# What you should do
Search the listing below for lines containing the string "will". Reply with their count only.

# Input material
↓

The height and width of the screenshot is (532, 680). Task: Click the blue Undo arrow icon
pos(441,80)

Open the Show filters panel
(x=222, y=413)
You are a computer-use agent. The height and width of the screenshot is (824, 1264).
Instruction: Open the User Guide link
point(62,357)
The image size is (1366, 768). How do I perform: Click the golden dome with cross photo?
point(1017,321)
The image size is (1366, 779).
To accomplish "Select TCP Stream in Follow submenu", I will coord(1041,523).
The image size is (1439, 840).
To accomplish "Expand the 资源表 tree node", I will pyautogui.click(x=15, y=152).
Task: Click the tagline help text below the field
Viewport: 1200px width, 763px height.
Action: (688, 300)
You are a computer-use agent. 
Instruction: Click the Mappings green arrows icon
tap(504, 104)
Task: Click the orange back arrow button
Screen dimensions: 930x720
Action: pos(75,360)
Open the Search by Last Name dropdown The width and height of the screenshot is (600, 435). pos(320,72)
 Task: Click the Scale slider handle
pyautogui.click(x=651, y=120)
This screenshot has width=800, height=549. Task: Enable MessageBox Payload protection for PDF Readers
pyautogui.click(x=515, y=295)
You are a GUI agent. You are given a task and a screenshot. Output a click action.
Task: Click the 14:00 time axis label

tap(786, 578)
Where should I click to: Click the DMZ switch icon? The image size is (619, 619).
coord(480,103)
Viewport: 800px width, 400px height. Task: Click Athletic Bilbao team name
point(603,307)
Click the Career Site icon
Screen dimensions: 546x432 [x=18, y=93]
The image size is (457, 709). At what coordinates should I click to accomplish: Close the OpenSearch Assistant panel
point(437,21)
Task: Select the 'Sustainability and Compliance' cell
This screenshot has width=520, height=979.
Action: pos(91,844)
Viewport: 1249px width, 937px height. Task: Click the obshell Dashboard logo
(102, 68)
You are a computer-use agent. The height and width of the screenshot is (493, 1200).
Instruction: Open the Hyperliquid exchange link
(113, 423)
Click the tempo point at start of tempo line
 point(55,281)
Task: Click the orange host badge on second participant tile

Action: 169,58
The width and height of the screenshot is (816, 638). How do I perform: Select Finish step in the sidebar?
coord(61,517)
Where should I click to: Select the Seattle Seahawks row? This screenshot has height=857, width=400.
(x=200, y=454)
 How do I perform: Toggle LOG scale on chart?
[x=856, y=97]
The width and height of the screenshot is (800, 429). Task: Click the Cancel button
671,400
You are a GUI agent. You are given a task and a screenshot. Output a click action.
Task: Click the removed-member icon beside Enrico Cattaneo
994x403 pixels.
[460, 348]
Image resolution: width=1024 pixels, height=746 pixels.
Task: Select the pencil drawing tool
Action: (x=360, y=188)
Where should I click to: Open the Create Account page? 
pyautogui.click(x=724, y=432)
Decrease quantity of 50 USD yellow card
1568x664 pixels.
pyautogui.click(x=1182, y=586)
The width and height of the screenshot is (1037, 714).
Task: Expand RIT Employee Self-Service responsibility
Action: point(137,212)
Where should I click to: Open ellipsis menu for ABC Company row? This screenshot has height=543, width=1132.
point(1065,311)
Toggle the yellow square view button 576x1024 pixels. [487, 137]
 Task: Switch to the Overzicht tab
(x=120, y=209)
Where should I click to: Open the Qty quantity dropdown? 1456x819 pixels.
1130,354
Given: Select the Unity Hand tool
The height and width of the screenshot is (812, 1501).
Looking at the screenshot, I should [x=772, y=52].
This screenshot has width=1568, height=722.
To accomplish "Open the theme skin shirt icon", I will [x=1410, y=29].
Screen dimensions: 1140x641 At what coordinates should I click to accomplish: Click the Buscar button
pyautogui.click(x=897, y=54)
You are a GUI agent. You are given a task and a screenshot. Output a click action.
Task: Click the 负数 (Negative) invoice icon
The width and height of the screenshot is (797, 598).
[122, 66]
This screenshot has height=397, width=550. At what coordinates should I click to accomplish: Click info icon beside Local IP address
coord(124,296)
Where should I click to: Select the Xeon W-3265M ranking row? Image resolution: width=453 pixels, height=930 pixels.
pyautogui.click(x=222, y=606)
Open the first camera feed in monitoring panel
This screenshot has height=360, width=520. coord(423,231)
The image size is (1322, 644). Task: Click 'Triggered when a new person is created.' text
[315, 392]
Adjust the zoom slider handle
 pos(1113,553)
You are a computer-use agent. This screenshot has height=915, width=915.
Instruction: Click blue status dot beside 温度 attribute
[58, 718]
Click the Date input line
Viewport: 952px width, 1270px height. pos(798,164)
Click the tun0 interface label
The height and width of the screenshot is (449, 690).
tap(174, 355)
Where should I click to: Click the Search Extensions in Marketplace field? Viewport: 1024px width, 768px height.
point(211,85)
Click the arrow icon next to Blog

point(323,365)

↑

# Answer space
3